Problem description:
Print word for word the part of the essay on online morality below, starting with "The short answer" and going on through "perfect at facilitating.".

Excerpt to read:
▬▬▬
In an article musing on the ethics (or not) of the outing of ‘Violentacrez’, Danah Boyd, Senior Researcher at Microsoft Research and a Research Assistant Professor in Media, Culture, and Communication at New York University, cuts to the heart of the matter of the crowd acting as moral arbiter: ‘In a networked society, who among us gets to decide where the moral boundaries lie? This isn’t an easy question and it’s at the root of how we, as a society, conceptualise justice.’[3]

The short answer to Boyd’s question is that no one gets to decide. To seek to determine moral boundaries is to assert a vision of the common good and a transcendent standard that applies to us all. But we can’t quite shake the suspicion that such claims are really power grabs in disguise. ‘Whose good, and at whose expense?’ is the inevitable follow-up question. So the more sceptical we are of any overall moral framework, the more we defer to individual choice—a process the Internet is perfect at facilitating.

For as Emily Witt has written, ‘on Google, all words were created equal, as all ways of choosing to live one’s life were equal’.[4] In other words, the rapid return of results of any search query is less concerned with morality and more with enabling choice, since we cannot presume to dictate to others that some choices are better than others.
▬▬▬
Records provided:
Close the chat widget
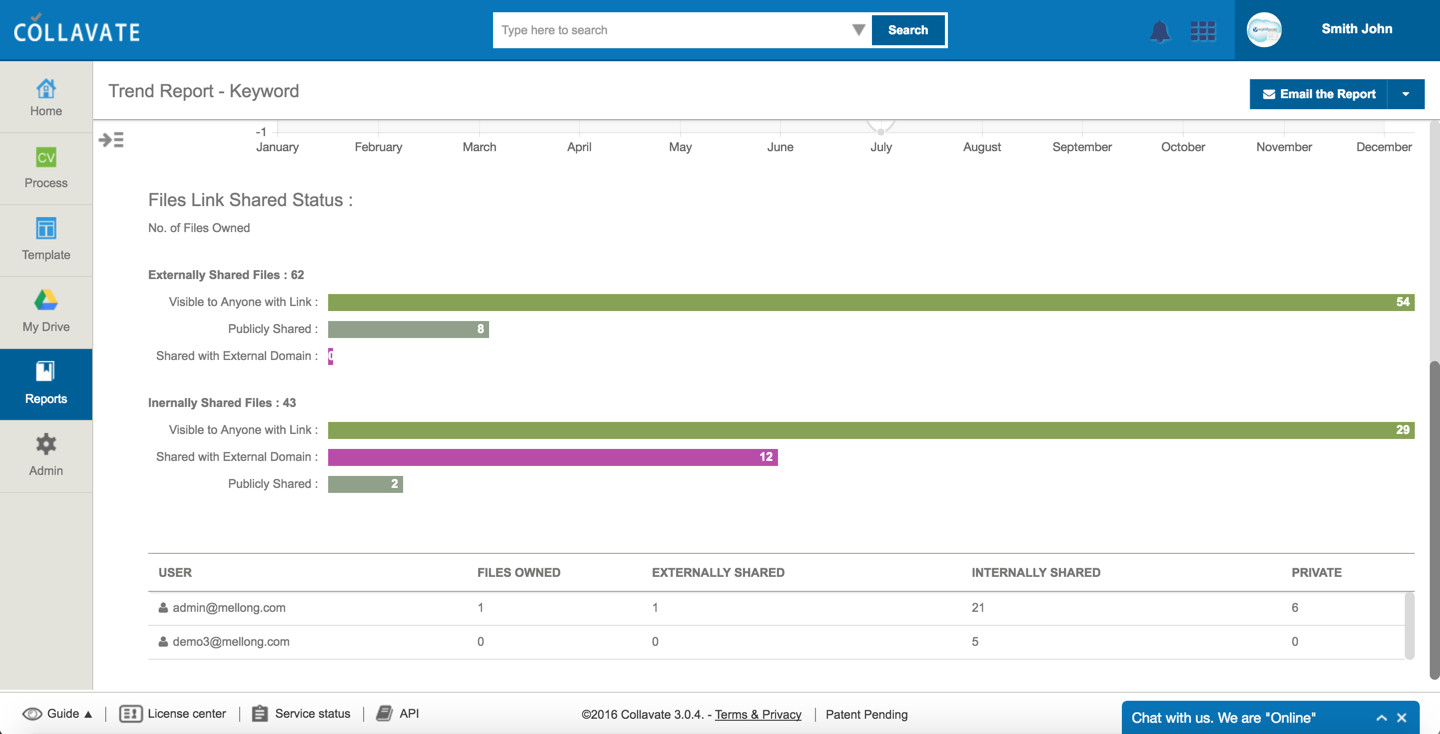Screen dimensions: 1440x734 pyautogui.click(x=1402, y=718)
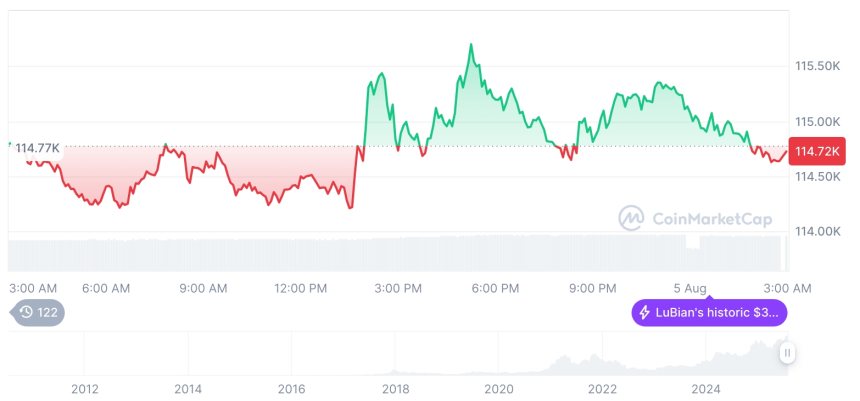Click the 114.77K opening price label
860x401 pixels.
[x=37, y=148]
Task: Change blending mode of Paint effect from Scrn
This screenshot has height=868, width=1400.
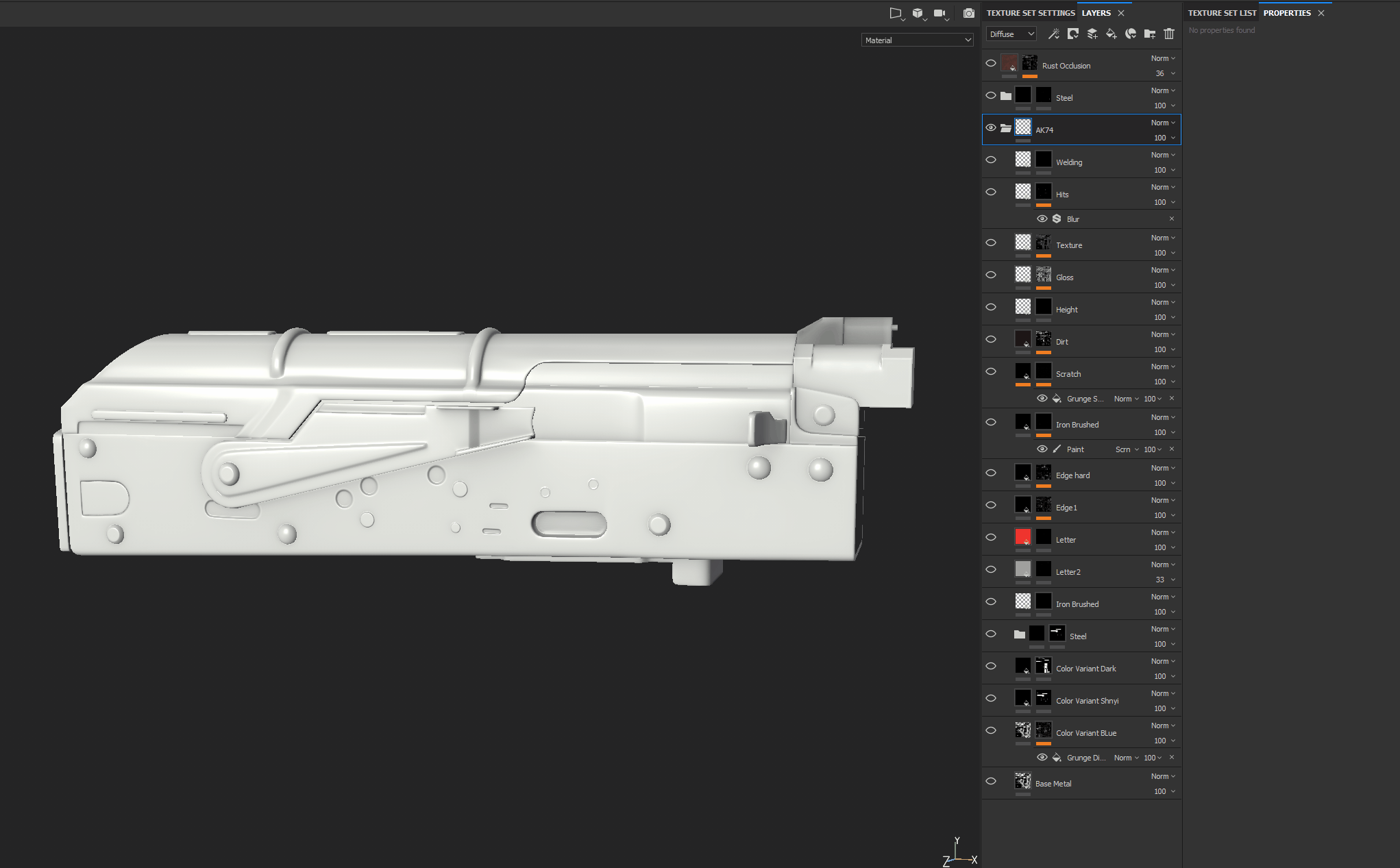Action: (x=1127, y=449)
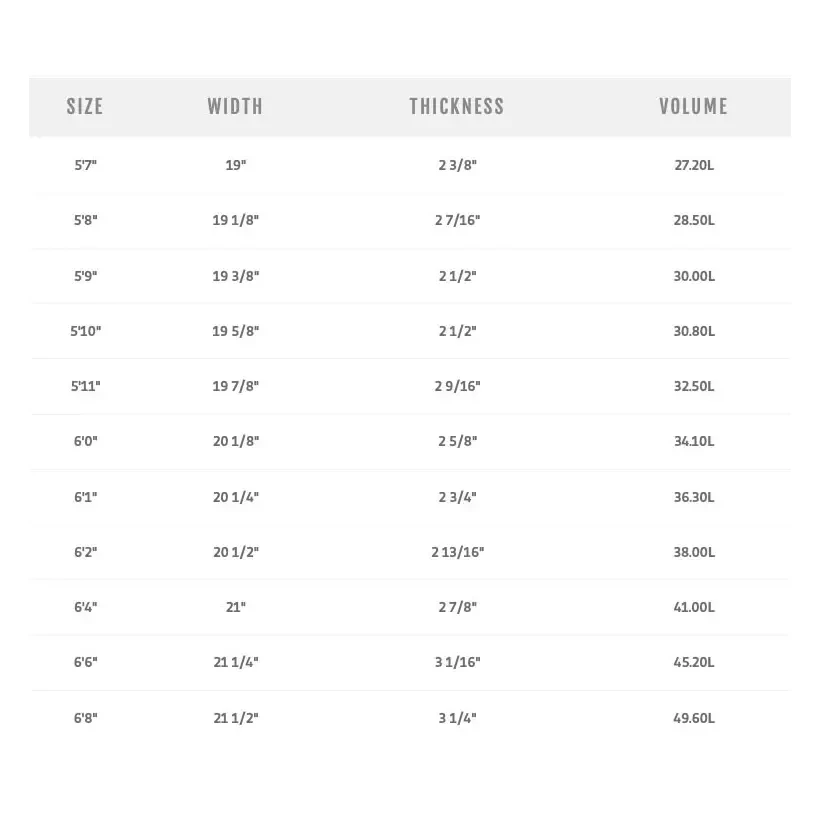
Task: Click the THICKNESS column header
Action: click(457, 106)
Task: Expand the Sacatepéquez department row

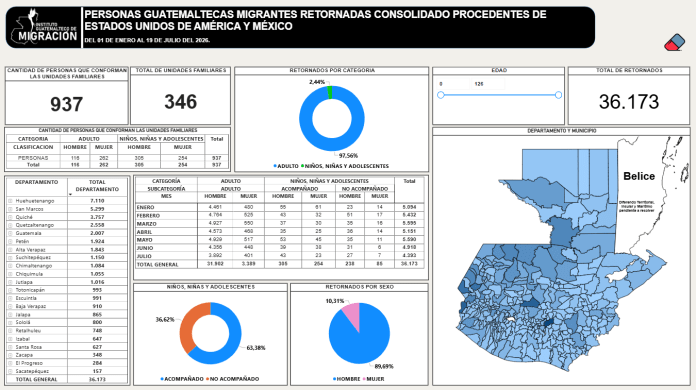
▬▬▬
Problem solution:
The short answer to Boyd’s question is that no one gets to decide. To seek to determine moral boundaries is to assert a vision of the common good and a transcendent standard that applies to us all. But we can’t quite shake the suspicion that such claims are really power grabs in disguise. ‘Whose good, and at whose expense?’ is the inevitable follow-up question. So the more sceptical we are of any overall moral framework, the more we defer to individual choice—a process the Internet is perfect at facilitating.